■ **Exercise directions**: Would you restate all the entries exactly, leaving nothing out?
-*-*-
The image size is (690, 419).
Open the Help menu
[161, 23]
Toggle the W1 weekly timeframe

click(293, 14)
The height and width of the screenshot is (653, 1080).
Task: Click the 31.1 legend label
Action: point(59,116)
-*-*-
■ **Task solution**:
The image size is (690, 419).
Open the Help menu
[161, 23]
Toggle the W1 weekly timeframe

click(293, 14)
The height and width of the screenshot is (653, 1080).
Task: Click the 31.1 legend label
Action: point(59,116)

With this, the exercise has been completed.